April 1, 2013 ‘Signs’
Signs of Collapse?
The events in Cyprus continue to evolve. It has become evident that well-connected and informed depositors with uninsured funds were told of the coming capital controls and withdrew their funds prior to the government’s implementation of the deal with the European ‘troika’ (see this and this) reinforcing the increasingly-held belief that the elite prosper by gaming the system leaving the masses to bear the burden of profligate governments and a malfeasant corporate elite, particularly the ‘banksters’ (see this).
It is also important to note that the amount of a loss for depositors could now be as high as 100% (see this), indicating that losses will be much, much higher than previously suggested (the plutocrats who were foretold of the move and removed their deposits added significantly to the losses). An analogous move used by the state to put down protests by its citizens is kettling, where a cordon of police with riot gear and often on horseback herd large groups of people into areas without an exit and hold them there, catching up non-involved citizens who were simply in the wrong place at the wrong time. In an attempt to ‘tax’ the Russian oligarchs, all matter of Cypriot was caught in the E.U.’s unprecedented move in recapitalising its banks. Social unrest is sure to follow…
I have tried to raise domestic concern for these events (see this) but we appear to be stuck in the ‘this-time-is-different syndrome’ (see this). I have recently noted that our own Canadian Federal government is preparing for a Cypriot-like confiscation of depositor funds (see this). It is important for Canadians to remember that history shows that Canada was one the of the most severally impacted nations during the Great Depression of the 1930s (see this) and while history may not repeat itself precisely, current events can certainly rhyme with historical ones. In ‘kicking-the-can down the road’ and denying the significance of the problems that will most certainly affect us in the not-too-distant future, our leaders are assuring an increased shock for the uninformed and ill-prepared masses (see this).

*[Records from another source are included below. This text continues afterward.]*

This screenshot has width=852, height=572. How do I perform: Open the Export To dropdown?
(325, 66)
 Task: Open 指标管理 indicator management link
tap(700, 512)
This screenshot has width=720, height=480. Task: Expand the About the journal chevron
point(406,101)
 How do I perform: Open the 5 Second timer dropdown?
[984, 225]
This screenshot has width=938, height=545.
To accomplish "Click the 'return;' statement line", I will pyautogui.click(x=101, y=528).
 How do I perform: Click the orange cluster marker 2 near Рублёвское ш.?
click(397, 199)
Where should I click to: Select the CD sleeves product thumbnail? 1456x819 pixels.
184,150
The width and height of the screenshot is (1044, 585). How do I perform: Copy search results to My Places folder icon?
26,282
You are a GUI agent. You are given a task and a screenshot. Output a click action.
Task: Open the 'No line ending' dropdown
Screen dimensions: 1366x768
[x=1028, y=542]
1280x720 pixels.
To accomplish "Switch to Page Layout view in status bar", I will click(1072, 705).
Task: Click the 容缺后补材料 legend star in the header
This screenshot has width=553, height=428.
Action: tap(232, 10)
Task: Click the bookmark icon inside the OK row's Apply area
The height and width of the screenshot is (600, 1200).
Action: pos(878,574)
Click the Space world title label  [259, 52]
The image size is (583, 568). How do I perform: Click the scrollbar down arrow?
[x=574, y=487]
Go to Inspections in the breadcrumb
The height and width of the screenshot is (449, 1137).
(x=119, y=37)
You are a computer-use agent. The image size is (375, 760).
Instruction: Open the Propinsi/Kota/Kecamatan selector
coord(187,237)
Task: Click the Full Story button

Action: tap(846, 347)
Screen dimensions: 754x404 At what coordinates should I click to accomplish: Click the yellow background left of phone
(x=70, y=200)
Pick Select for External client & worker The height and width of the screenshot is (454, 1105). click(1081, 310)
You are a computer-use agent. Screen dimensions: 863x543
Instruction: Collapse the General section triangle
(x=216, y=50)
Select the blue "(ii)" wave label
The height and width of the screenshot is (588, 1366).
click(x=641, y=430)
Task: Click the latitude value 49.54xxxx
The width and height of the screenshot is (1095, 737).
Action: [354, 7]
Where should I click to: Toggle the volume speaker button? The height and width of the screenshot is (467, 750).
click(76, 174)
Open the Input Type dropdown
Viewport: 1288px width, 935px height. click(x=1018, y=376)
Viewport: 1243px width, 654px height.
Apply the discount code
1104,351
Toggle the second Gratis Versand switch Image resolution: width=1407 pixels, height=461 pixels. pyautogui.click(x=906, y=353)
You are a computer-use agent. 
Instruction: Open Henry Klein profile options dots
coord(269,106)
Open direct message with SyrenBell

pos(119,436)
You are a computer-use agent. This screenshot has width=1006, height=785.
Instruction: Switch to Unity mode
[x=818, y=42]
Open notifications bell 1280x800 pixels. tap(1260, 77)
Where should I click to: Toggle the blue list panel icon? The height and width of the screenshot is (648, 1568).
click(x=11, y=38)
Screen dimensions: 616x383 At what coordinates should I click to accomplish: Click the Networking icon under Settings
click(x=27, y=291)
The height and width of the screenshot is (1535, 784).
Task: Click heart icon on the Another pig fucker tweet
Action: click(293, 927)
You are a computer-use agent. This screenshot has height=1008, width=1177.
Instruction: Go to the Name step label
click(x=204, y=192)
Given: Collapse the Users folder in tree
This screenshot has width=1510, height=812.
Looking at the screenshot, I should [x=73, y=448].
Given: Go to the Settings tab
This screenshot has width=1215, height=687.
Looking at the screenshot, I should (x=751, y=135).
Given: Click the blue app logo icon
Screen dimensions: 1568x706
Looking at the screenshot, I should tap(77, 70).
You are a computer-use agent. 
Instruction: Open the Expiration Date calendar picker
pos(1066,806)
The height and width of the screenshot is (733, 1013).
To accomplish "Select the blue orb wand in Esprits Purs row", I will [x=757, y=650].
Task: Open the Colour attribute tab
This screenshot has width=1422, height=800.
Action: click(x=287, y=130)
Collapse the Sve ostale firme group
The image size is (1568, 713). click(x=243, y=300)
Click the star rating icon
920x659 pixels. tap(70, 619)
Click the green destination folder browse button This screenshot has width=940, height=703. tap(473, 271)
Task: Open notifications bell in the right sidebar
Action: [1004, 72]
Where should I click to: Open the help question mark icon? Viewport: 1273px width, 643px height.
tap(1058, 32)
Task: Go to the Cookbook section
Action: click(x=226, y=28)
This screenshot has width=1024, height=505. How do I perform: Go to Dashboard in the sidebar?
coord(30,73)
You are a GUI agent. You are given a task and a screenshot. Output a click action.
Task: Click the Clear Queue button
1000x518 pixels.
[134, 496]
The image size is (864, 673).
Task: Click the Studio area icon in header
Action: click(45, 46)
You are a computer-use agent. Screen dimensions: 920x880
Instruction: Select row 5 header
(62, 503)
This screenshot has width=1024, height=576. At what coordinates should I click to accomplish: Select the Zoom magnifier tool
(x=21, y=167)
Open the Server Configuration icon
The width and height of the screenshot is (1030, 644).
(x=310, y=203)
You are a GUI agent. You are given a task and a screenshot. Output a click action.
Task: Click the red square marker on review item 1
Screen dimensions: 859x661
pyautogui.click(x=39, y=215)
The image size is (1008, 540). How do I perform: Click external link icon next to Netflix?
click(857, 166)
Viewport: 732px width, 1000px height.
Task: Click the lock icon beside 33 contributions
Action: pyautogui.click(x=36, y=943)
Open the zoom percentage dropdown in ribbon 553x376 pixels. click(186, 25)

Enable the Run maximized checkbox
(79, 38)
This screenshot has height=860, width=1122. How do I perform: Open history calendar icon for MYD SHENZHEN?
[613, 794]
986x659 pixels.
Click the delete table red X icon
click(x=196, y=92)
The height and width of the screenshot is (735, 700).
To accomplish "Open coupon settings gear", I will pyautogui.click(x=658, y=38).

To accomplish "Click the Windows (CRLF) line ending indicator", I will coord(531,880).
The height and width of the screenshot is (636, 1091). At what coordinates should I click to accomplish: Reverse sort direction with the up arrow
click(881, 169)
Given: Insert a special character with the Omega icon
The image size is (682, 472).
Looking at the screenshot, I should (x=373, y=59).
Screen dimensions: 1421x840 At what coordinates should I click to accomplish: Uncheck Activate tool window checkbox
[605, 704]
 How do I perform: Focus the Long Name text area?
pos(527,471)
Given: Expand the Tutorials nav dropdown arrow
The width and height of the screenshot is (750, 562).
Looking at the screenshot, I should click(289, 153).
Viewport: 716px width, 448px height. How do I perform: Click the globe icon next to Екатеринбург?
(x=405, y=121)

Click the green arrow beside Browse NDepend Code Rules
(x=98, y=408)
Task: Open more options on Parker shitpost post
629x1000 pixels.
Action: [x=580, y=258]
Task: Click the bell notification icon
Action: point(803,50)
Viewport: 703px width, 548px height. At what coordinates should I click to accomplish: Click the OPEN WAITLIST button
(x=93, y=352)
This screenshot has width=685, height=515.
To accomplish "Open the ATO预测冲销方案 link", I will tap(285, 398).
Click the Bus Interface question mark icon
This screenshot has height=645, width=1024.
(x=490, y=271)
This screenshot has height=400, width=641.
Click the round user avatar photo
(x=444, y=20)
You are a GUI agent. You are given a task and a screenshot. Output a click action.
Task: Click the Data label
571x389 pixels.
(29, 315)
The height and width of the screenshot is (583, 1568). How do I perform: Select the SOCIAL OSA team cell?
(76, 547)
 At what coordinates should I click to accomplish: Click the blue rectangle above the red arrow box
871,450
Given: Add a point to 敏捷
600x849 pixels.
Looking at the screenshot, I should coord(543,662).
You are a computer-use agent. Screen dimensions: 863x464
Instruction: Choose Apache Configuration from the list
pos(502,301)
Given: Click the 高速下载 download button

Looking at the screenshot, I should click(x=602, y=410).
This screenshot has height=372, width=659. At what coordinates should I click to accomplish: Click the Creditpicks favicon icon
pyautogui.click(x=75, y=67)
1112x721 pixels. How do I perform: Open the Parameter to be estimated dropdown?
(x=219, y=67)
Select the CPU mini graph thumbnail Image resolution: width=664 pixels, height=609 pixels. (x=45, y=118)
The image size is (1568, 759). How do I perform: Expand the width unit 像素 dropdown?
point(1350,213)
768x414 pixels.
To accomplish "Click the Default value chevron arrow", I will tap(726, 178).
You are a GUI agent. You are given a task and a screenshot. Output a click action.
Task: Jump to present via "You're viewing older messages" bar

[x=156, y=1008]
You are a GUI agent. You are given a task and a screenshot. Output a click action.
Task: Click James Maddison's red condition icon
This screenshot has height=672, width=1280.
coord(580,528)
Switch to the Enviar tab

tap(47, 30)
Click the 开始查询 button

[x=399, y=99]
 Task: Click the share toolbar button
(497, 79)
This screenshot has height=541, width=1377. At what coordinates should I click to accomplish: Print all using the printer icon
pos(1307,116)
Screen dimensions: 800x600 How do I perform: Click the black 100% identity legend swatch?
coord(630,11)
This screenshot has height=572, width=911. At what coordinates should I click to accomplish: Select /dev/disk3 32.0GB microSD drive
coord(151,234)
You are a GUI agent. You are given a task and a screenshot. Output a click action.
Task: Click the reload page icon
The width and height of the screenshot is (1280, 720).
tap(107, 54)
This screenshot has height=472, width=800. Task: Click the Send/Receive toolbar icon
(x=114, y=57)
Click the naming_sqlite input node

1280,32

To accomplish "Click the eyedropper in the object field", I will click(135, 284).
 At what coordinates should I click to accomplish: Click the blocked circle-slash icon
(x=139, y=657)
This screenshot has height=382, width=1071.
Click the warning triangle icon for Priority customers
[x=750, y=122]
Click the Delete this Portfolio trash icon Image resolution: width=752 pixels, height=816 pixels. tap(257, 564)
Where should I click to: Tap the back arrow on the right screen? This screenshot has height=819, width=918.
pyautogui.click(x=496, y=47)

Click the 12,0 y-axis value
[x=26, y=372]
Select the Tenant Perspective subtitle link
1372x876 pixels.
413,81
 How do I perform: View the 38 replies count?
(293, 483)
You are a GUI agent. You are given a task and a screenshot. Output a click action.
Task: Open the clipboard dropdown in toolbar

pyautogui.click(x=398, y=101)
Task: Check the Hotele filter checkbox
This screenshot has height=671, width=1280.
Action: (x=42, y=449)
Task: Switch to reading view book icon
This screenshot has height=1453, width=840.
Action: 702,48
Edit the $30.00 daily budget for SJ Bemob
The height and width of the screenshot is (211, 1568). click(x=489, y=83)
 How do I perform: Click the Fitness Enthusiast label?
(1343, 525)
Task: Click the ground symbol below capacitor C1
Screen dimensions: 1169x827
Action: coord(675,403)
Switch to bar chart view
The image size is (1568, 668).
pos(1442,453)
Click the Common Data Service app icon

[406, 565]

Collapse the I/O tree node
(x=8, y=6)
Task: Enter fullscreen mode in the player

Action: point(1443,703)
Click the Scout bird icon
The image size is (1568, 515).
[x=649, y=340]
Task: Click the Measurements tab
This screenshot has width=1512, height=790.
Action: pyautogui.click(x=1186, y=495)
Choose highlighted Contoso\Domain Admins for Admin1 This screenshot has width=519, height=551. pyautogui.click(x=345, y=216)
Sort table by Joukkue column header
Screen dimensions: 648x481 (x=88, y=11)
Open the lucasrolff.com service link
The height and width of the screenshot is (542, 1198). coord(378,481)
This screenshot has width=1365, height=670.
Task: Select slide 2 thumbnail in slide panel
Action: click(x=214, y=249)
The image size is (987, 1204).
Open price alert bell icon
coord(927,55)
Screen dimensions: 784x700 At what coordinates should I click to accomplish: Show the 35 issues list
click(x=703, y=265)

My initial advice for individuals during our ‘relative calm’ is three-fold:
a) get out of debt as quickly as possible, central banks cannot hold interest rates down forever–this may create the need for a significant drop in your ‘standard-of-living’ but better to do it now and have some control over this realignment of expectations, rather than having no control during a crisis and adding to your stress;
b) after you are out of debt, begin to save your surplus wealth through purchase of physical precious metals (no paper ETFs and held at a very reputable storage unit) or investments that could help you ‘weather’ the storm such as investing in home gardening supplies, updating your home’s insulation, or purchasing a wood-burning stove–get your money out of institutions that carry third-party risk (i.e. banks);
c) begin to supplement your food consumption with local sources, your own if possible–build a vegetable garden, plant fruit trees, find out where your local farms and farmers’ markets are.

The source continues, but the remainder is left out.